Aim of the exercise
Give again exactly the lines that stretch from the one with "Select the Zum Kurs von tab" to the end of the data below, including both of those lines and nothing else.

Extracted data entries
>>>

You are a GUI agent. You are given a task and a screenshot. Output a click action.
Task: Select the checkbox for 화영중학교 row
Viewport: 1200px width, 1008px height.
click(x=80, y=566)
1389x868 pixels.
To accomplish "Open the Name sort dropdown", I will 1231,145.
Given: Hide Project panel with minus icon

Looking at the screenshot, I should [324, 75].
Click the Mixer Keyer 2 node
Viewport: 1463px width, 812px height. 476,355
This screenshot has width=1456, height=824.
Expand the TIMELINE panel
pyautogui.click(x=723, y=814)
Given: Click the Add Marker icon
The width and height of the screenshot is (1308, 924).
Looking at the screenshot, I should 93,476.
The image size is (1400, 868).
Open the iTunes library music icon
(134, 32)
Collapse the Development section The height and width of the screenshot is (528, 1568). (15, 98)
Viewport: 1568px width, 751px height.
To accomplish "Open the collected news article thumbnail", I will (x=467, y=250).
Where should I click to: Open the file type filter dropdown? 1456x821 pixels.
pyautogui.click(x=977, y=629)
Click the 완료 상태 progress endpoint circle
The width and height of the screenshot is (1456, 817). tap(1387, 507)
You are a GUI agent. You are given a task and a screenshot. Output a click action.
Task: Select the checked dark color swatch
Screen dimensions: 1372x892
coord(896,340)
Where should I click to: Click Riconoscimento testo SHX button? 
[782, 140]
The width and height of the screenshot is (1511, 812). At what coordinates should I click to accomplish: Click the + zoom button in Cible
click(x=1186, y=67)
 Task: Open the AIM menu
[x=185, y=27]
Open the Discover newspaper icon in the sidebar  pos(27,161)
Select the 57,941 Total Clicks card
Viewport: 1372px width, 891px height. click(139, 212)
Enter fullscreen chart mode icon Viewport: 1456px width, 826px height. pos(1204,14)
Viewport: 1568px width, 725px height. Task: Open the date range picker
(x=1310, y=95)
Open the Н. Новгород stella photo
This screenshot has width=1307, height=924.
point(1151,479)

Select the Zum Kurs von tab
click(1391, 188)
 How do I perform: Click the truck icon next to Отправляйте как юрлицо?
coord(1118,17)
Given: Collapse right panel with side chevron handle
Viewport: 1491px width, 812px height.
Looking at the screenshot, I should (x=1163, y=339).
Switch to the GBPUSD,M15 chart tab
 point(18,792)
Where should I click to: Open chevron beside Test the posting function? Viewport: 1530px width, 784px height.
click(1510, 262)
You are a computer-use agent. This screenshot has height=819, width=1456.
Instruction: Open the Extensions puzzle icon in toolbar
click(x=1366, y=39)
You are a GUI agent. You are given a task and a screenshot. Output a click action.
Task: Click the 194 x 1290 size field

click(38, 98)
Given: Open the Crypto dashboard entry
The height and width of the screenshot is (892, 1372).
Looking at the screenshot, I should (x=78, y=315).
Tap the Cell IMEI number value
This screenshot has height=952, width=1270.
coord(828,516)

<<<

Problem solution
Select the Zum Kurs von tab
click(1391, 188)
 How do I perform: Click the truck icon next to Отправляйте как юрлицо?
coord(1118,17)
Given: Collapse right panel with side chevron handle
Viewport: 1491px width, 812px height.
Looking at the screenshot, I should (x=1163, y=339).
Switch to the GBPUSD,M15 chart tab
 point(18,792)
Where should I click to: Open chevron beside Test the posting function? Viewport: 1530px width, 784px height.
click(1510, 262)
You are a computer-use agent. This screenshot has height=819, width=1456.
Instruction: Open the Extensions puzzle icon in toolbar
click(x=1366, y=39)
You are a GUI agent. You are given a task and a screenshot. Output a click action.
Task: Click the 194 x 1290 size field

click(38, 98)
Given: Open the Crypto dashboard entry
The height and width of the screenshot is (892, 1372).
Looking at the screenshot, I should (x=78, y=315).
Tap the Cell IMEI number value
This screenshot has height=952, width=1270.
coord(828,516)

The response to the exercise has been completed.